4 comments

  • demetris 12 hours ago

    Author here.

    I ran benchmarks comparing PNG, AVIF, HEIF, JPEG XL, and WebP for lossless compression of graphics images. Tested with 14 images.

    The results are also available in a TXT file:

    https://op111.net/files/2025/10/op111-20251015-png-modern-fo...

    ...and in a Google Sheets document:

    https://docs.google.com/spreadsheets/d/1mwaHeIsDrNhE3NTKtszK...

    Cheers!

    • PaulHoule 11 hours ago

      The takeaway I take from that is that "AVIF sux" which is my general feeling about AVIF.

      My own interest is in publishing images that I took with my DSLR and having them look like images I took from my DSLR. People like to show me

      https://jakearchibald.com/2020/avif-has-landed/

      to prove I'm wrong. It's true that the AVIF image is small doesn't have the obvious blocking artifacts that JPEG and WebP but if you look really close at the reflections on the upper wing of the car it looks like the AVIF just made up some probable-looking blobs of light that don't look that much like the original if you look really closely.
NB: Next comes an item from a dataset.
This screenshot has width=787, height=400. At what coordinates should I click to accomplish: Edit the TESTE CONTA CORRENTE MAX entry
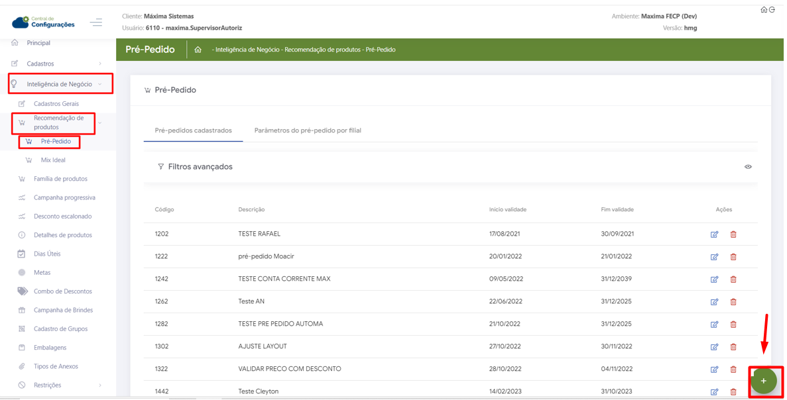tap(714, 279)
      The thing is a video codec doesn't have to be good for images. For instance a single frame of a VHS video looks atrocious but an actual video on VHS isn't that bad.

      When I tried to use AVIF to make files of the quality I wanted, I didn't see a clear benefit over WebP and to the contrary I came to the conclusion that WebP was a good drop-in replacement for JPEF for my application. If I wanted to make a big splash image for my web site that didn't have to hold up to close inspection though, AVIF's compression ratio is really high.

      • demetris 11 hours ago

        :-)

        My interest in doing the benchmarks was the other thing:

        Seeing what the options are these days for the types of image PNG was designed for.

        As the results started accumulating, I wasn’t sure I should include all formats in the post and in the TXT file and the spreadsheet, because testing them at what they were not designed for did not seem fair.

        Do you think I should add something stronger or more prominent to my intro to explain this?

        • PaulHoule 6 hours ago

          Here's my take as a web developer from that article, who primarily cares about formats widely supported by web browsers.

          For most purposes where I might use a PNG I might use a lossless WebP now because it seems like lossless WebP beats PNG pretty solidly. My take also is that WebP is a good JPEG replacement.

          JPEG XL usually does better but practically that doesn't matter much because I think the only web browser that supports it is Safari

          https://caniuse.com/?search=jpeg+xl

          Of course there is a lot of politics around JPEG XL, specifically Google doesn't want us to have it and they're a monopolist so we can't have it. If there is any chance we're going to change that we're going to have document that JPEG XL really is better than the alternatives and your article does that.